### Problems and tasks
A - From the forum excerpt on indoor farming, list the conditions that, according to the excerpt, growing trees indoors might make it interesting to control.
B - According to the forum excerpt on indoor farming, what must be washed from time to time, and when might this washing happen?

If the pick-up times are at reasonable times (not 3 a.m.), they would already
have people on site. The system could tell them to pick _X_ amount of plant
_Y_. So "on demand" doesn't necessarily mean "no humans involved".

> Going one step further, if you had automated planting, pruning etc. you
> might even be able to create "black boxes" which would in effect be fresh
> produce vending machines.

From the article and the company's website it seems that the growing cloths
must be washed from time to time, possibly after each harvest. I guess you
wouldn't want to build a washing machine into the system, but it might be
done...

> Does this scale to larger perennial plants, e.g. fruit trees?

Even if _this_ system doesn't do that, growing trees indoors might be
interesting from the perspectives of controlling temperature, wind, and
especially water runoff/evaporation.

> salad [...] isn't going to make the world a better place

You might say the same thing about fruit trees. The key crops would probably
be legumes and rice.

------
mxuribe
This is a great story. I - for one - hope that this technology and method of
growing (provided it stays nice and healthy) succeeds. As a side benefit, if
other competitors rise up and begin populating old, large metros (that were
titans of jobs and industries decades ago), like Detroit, etc...well, that's
another great benefit! Imagine all the jobs created, and not for getting more
people to click things on the web. Also, I hear all the time that we need more
farmers (to keep up with increased need for food growth), and yet others
stating that we need more technologists/engineers (to solve some vexing human
problems)...This farming technology appears to be a confluence of a need for a
merged type of worker: the techno-farmer! Crazy, eh? But, I think, very cool.

### Dataset content
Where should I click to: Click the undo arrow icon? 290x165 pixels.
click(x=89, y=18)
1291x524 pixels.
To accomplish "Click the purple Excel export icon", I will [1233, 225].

---

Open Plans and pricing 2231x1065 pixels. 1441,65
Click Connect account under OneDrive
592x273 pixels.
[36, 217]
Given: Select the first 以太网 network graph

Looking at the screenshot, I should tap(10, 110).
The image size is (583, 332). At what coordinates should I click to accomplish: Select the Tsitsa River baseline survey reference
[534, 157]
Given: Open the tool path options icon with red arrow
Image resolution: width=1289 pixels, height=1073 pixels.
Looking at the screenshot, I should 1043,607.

* * *

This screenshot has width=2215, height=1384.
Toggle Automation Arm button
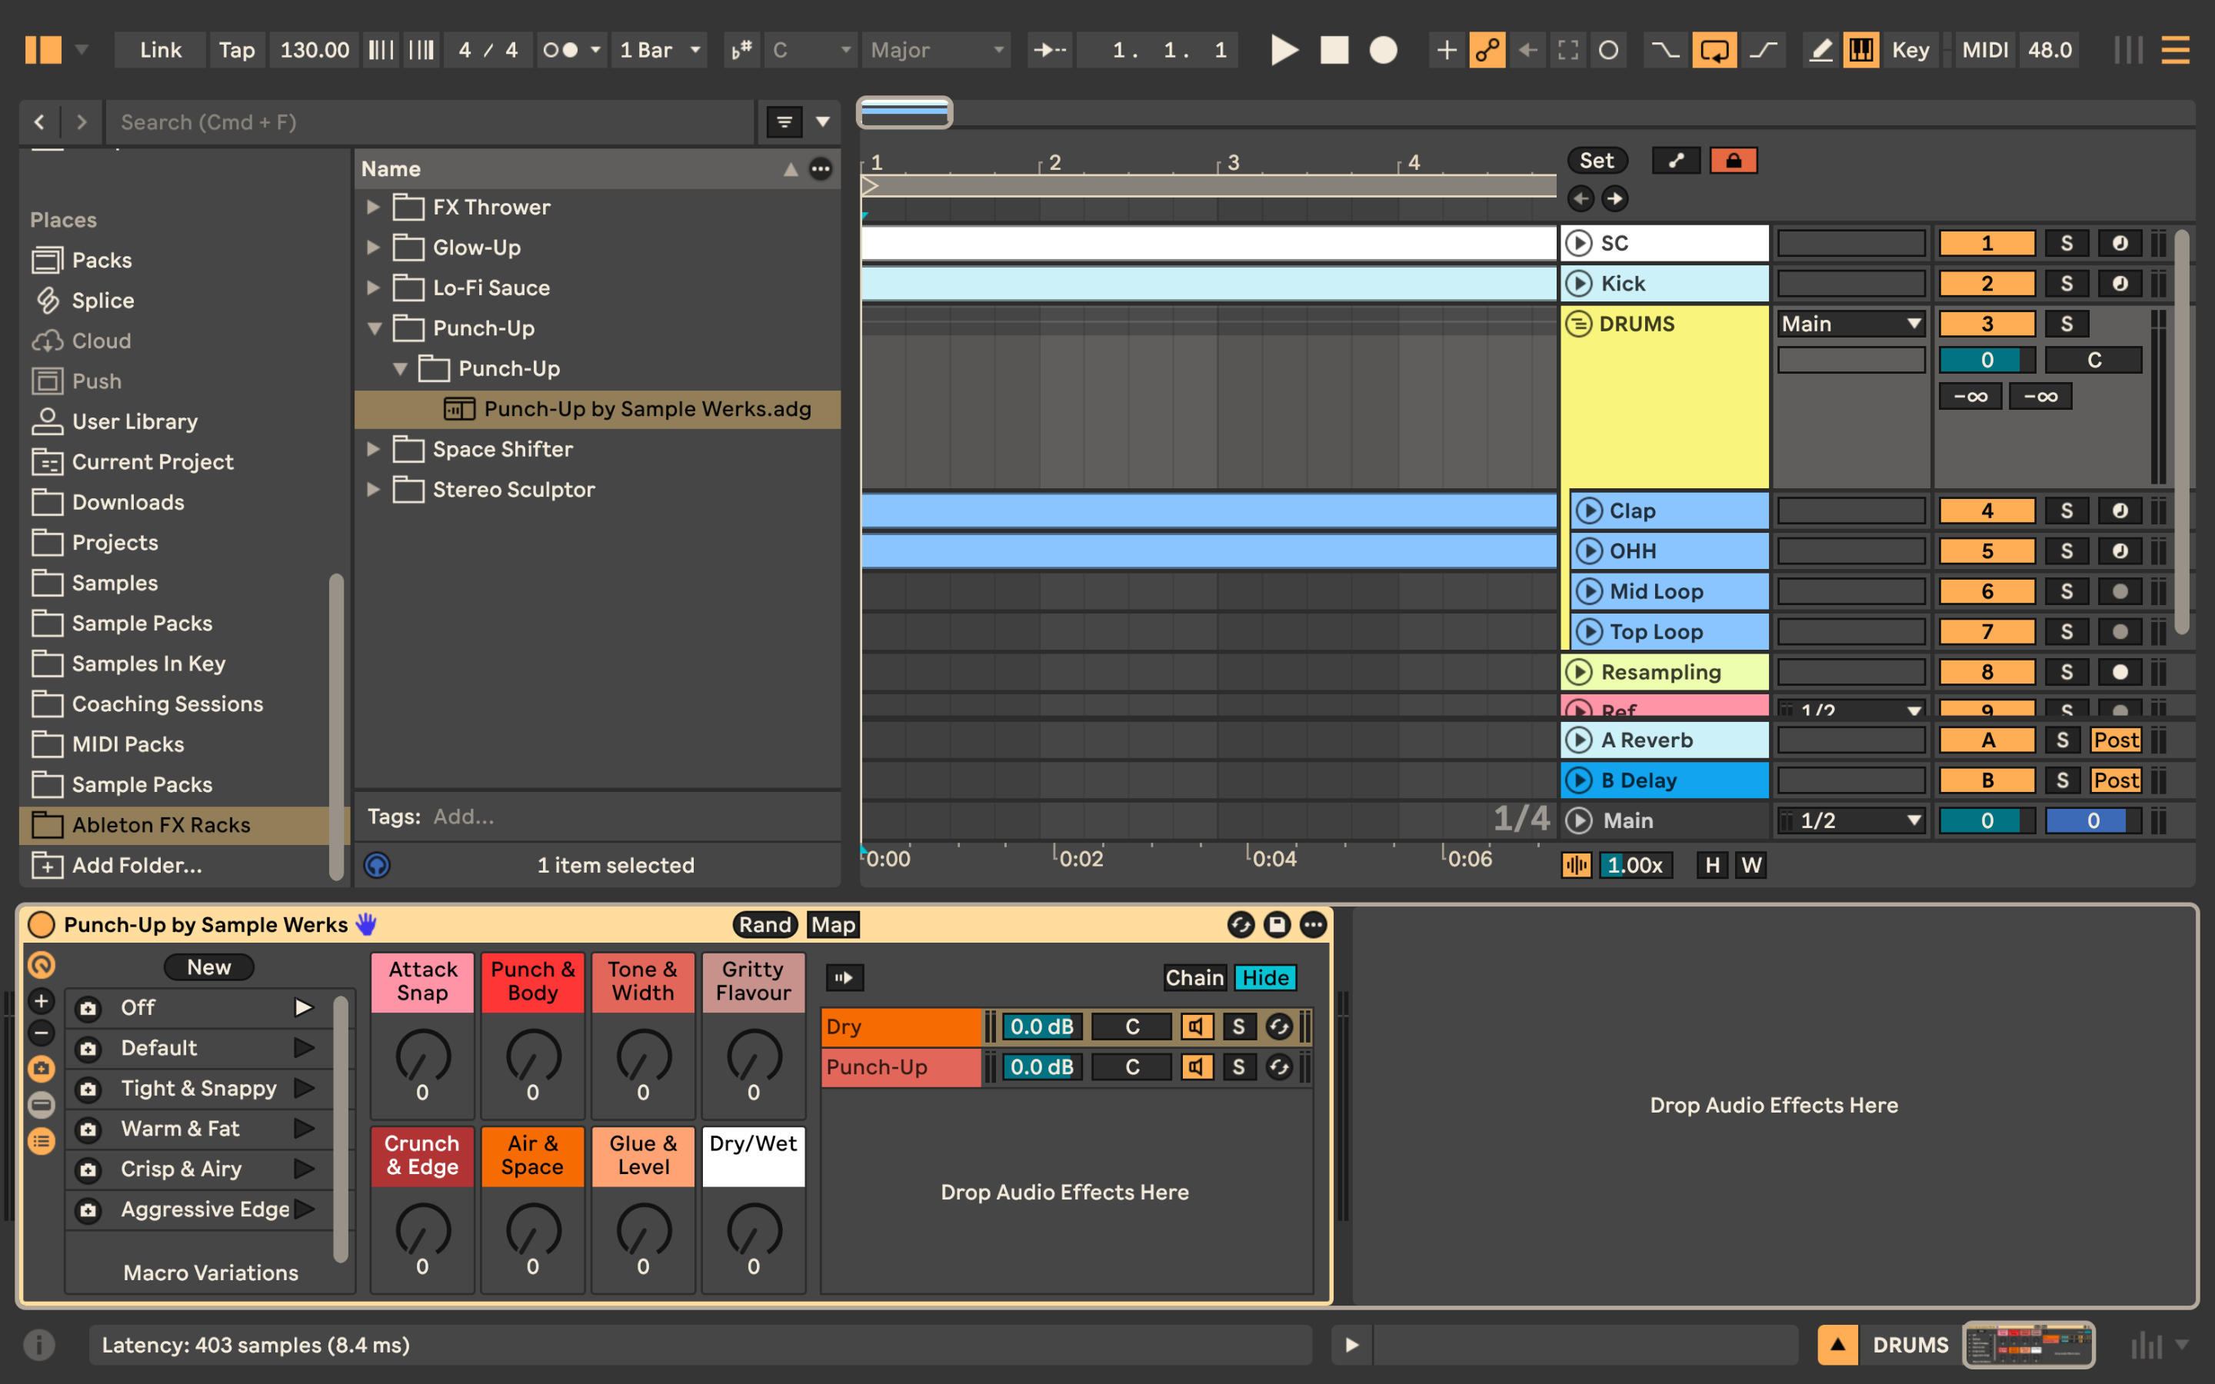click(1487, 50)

### Results for the exercise
A -
- Temperature
- Wind
- Water runoff/evaporation

B - The growing cloths must be washed, possibly after each harvest.